◆ **SUPPLIED MATERIAL**:
____________

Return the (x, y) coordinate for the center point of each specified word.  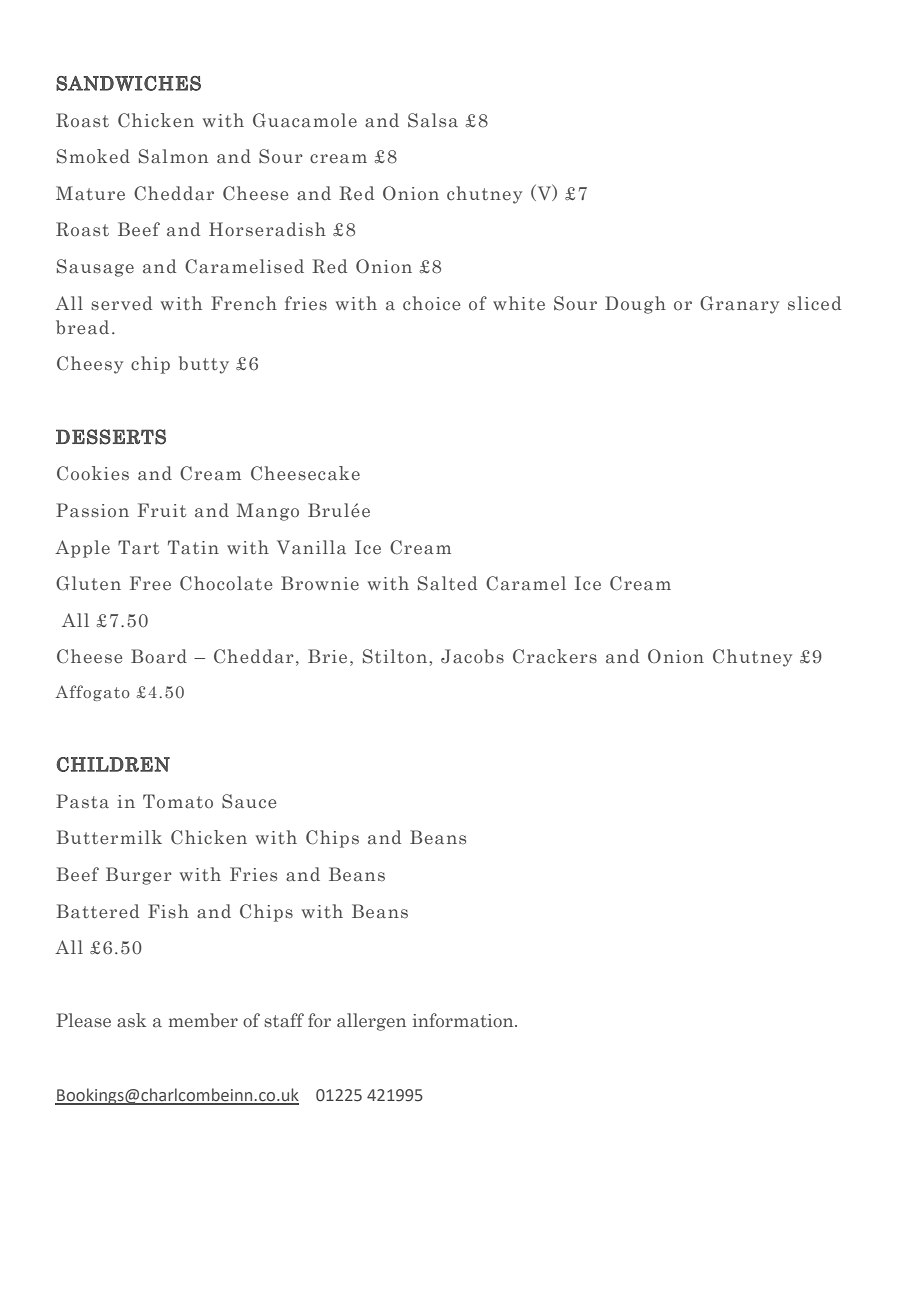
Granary (739, 305)
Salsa (433, 120)
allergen (371, 1022)
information (464, 1020)
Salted (447, 583)
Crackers (555, 656)
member (203, 1020)
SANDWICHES (128, 83)
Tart (138, 547)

____________

◆ **WHAT THIS TASK INVOLVES**: Return the lines of the records word for word, from the line containing "allergen (371, 1022)" through the final line of the records.

◆ **EXERCISE OUTPUT**:
allergen (371, 1022)
information (464, 1020)
Salted (447, 583)
Crackers (555, 656)
member (203, 1020)
SANDWICHES (128, 83)
Tart (138, 547)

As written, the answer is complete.